Bad Oeynhausen: Lage, Bebauung und warum Schädlinge hier optimale Bedingungen finden
Bad Oeynhausen erstreckt sich zwischen dem Wiehengebirge im Norden und der Werre im Süden. Das milde Reizklima, das der Kurort für seine Sole-Therme und seine Parkanlagen nutzt, kommt auch wärmeliebenden Schädlingen zugute. Bettwanzen etwa überleben bei gleichbleibend angenehmen Innentemperaturen deutlich länger als in unbeheizten Gebäuden. Gleichzeitig sorgen feuchte Kellerbereiche in den vielen Gründerzeitgebäuden des Stadtzentrums sowie in älteren Einfamilienhäusern der Ortsteile Bergkirchen, Böllingshöfen und Hahnenkamp für günstige Bedingungen für Schaben und Silberfischchen.
Die Werre und ihre Nebenarme bilden natürliche Wanderkorridore für Wanderratten (Rattus norvegicus). Entlang der Uferböschungen und in den Kanalschächten des Stadtgebietes ist Rattenbefall ein wiederkehrendes Thema - besonders in Frühjahr und Herbst, wenn Tiere neue Quartiere suchen. Auch die landwirtschaftlich geprägten Außenbereiche rund um Dörgen, Babbenhausen und Kroppeloh begünstigen Mäuse- und Ratten-Einwanderungen in angrenzende Wohngebäude.

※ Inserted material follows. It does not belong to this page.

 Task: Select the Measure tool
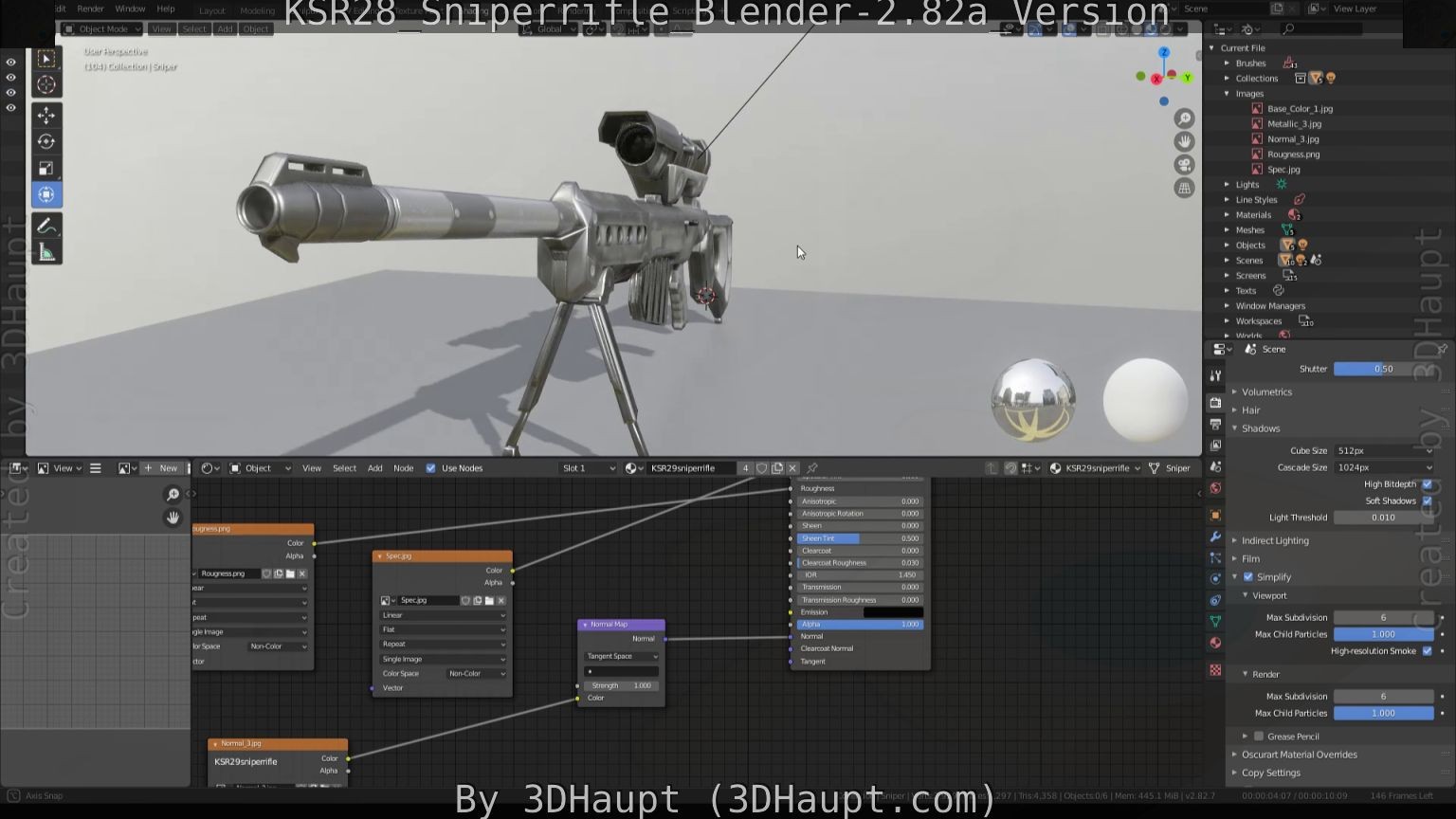[x=46, y=251]
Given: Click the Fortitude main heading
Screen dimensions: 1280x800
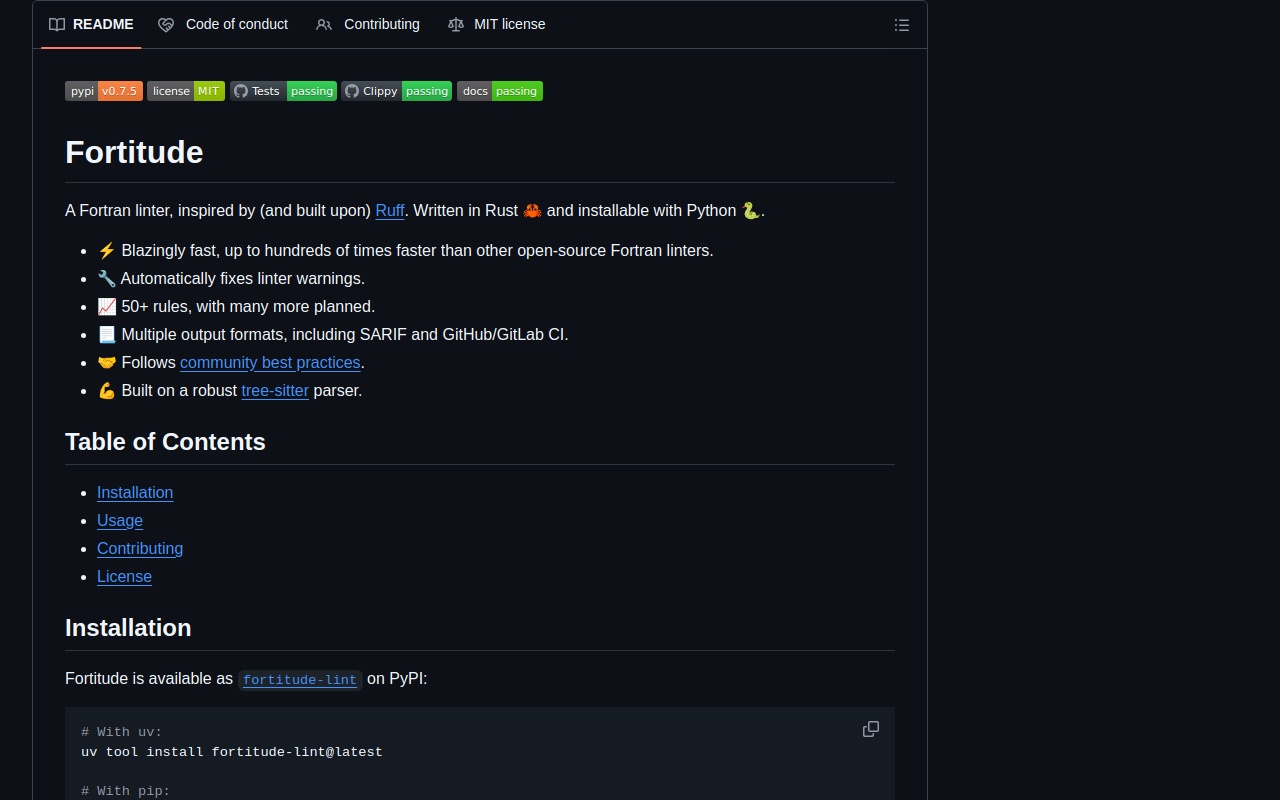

Der starke Tourismus rund um das Staatsbad-Viertel und die Wohnmobilstellplätze nahe der Therme erhöht das Risiko, dass Bettwanzen durch Gepäck und Kleidung eingeschleppt werden - ein Effekt, der in Kurorten statistisch häufiger auftritt als in rein gewerblich geprägten Städten. Vermieter von Ferienwohnungen und kleine Hoteliers sollten deshalb bei ungeklärten Bissspuren besonders wachsam sein.